Patients and methods
It is a prospective randomized study in which 100 eyes (50 diabetics, 50 control) with type II diabetes mellitus is included in the study attending in department of ophthalmology Ain Shams University. Dry eye was confirmed by tear film break up time (TBUT) and Schirmer I test.
Results
Schirmer and tear film BUT values were lower among the uncontrolled diabetic patients. There is highly statistically significant relation between severity of dry eye by Schirmer test with duration of diabetes, hypertension, Debris in tear film, degree of diabetic retinopathy, Glycosylated Hemoglobin (HbA1C), with P value 0.003, 0.044, 0.000, 0.000, 0.000 respectively. There is highly statistically significant relation between severity of dry eye by BUT test with duration of DM, HTN, Debris in tear film, DR, HbA1C, with P value 0.002, 0.032, 0.000, 0.001, 0.000 respectively.
Conclusion
Diabetic patients are more prone to suffering from dry eye than normal subjects. These abnormalities can result in severe complications. Early examination of the diabetic patients for the detection of the ocular surface disorders is indicated.
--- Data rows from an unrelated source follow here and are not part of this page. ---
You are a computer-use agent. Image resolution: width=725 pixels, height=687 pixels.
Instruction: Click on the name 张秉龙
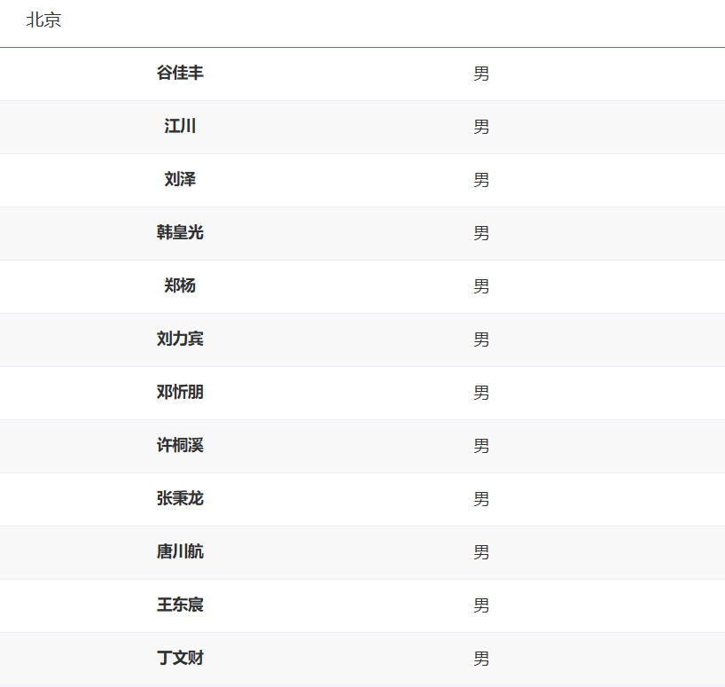coord(180,498)
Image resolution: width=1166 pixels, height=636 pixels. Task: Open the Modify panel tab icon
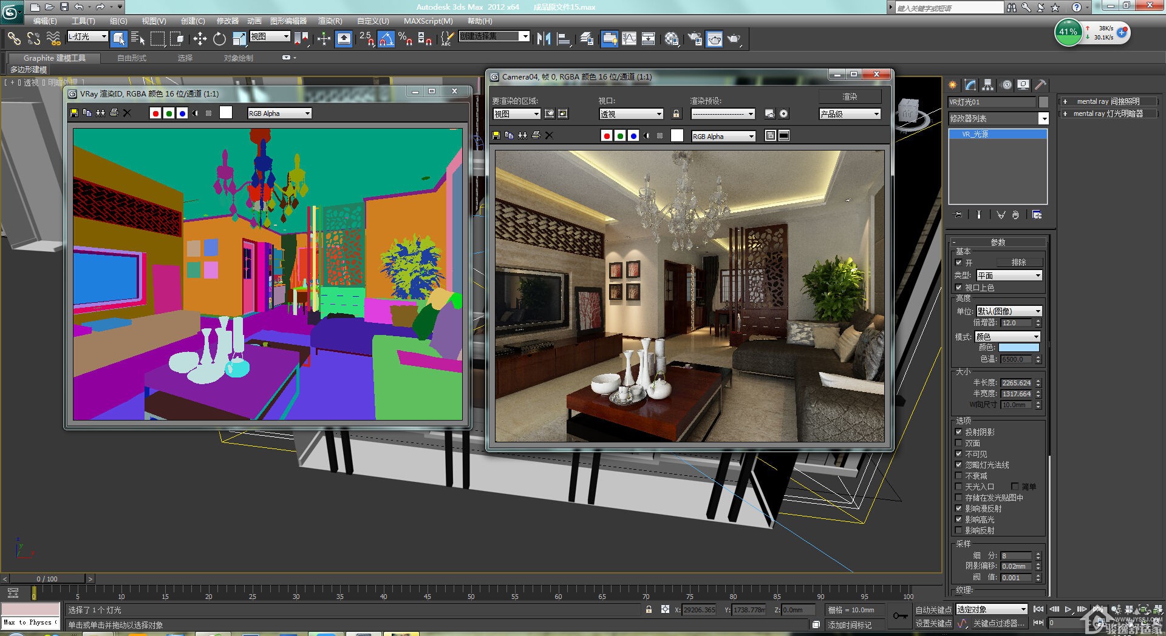(970, 85)
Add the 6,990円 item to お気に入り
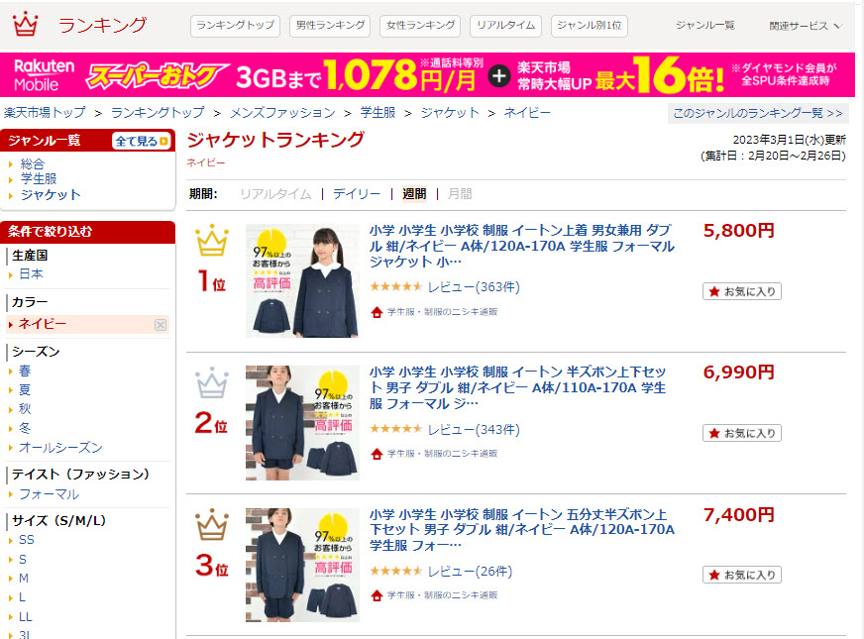This screenshot has width=864, height=639. pos(742,433)
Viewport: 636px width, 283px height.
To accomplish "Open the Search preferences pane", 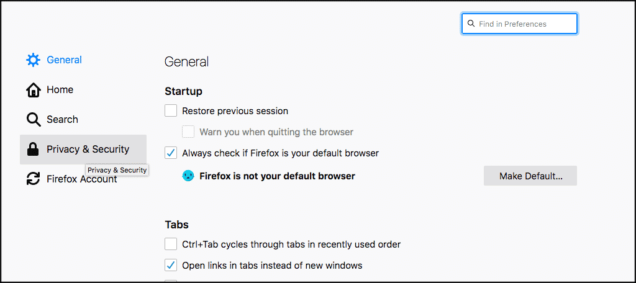I will [62, 120].
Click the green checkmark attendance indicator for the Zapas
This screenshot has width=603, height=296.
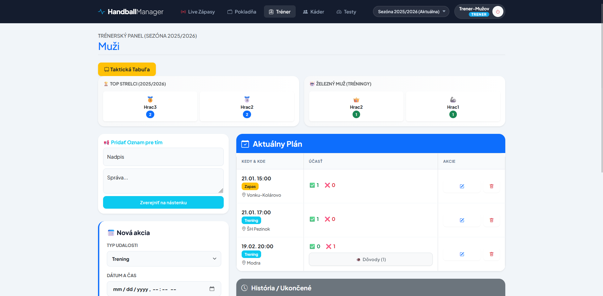click(312, 185)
Keywords: dry eye, HbA1C, type II diabetics


How to cite this article:
Kamel SS, Mohammed TH, El Zankalony YA, Saad AH. Prevalence of dry eye in diabetics. J Egypt Ophthalmol Soc 2017;110:77-82

How to cite this URL:
Kamel SS, Mohammed TH, El Zankalony YA, Saad AH. Prevalence of dry eye in diabetics. J Egypt Ophthalmol Soc [serial online] 2017 [cited 2017 Dec 18];110:77-82. Available from: http://www.jeos.eg.net/text.asp?2017/110/3/77/217695

Type 1 diabetes is primarily due to autoimmune-mediated destruction of pancreatic β-cells; resulting in insulin deficiency. the frequency of type 1 diabetes is low relative to type 2 diabetes; which accounts for nearly 90% of diabetes worldwide. the phrase ‘ diabetes epidemic’ refers predominantly to type 2 diabetes; which is increasing in both developed and developing countries [1].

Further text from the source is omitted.